Exercise prompt
Would you please restate the data exactly as it stands, apart from the pictures?

Source material
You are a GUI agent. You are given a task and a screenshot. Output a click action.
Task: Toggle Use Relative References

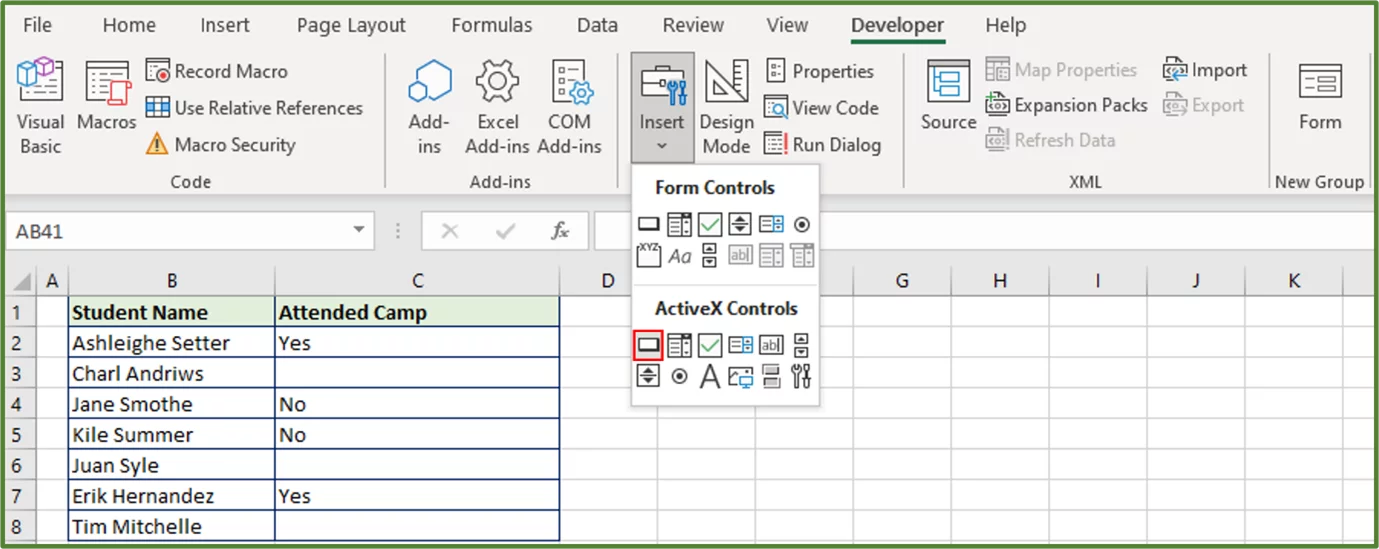[x=254, y=108]
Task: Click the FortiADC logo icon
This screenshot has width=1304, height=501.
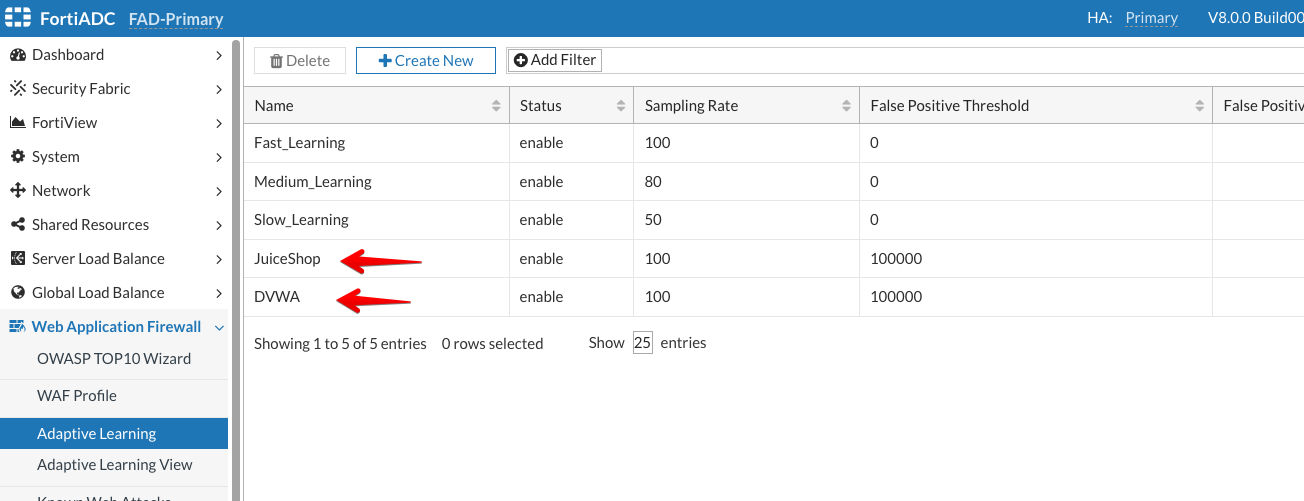Action: (x=19, y=18)
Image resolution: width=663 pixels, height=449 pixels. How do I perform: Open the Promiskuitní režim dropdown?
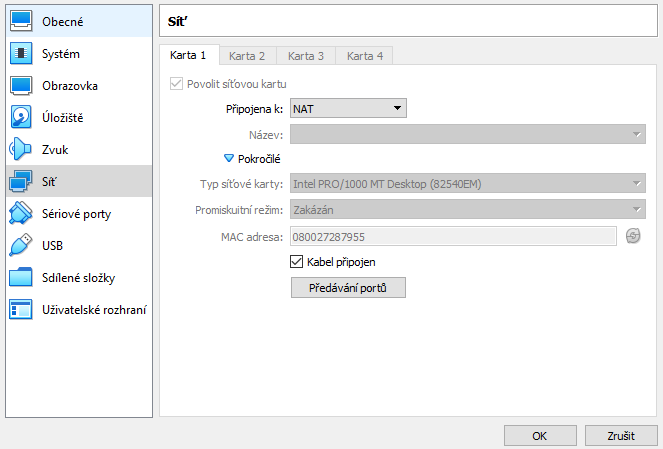pyautogui.click(x=467, y=210)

Task response
You are a GUI agent. You are given a task and a screenshot. Output a click action.
Task: Toggle Use Relative References

[x=254, y=108]
Task: Click the FortiADC logo icon
This screenshot has width=1304, height=501.
Action: (x=19, y=18)
Image resolution: width=663 pixels, height=449 pixels. How do I perform: Open the Promiskuitní režim dropdown?
pyautogui.click(x=467, y=210)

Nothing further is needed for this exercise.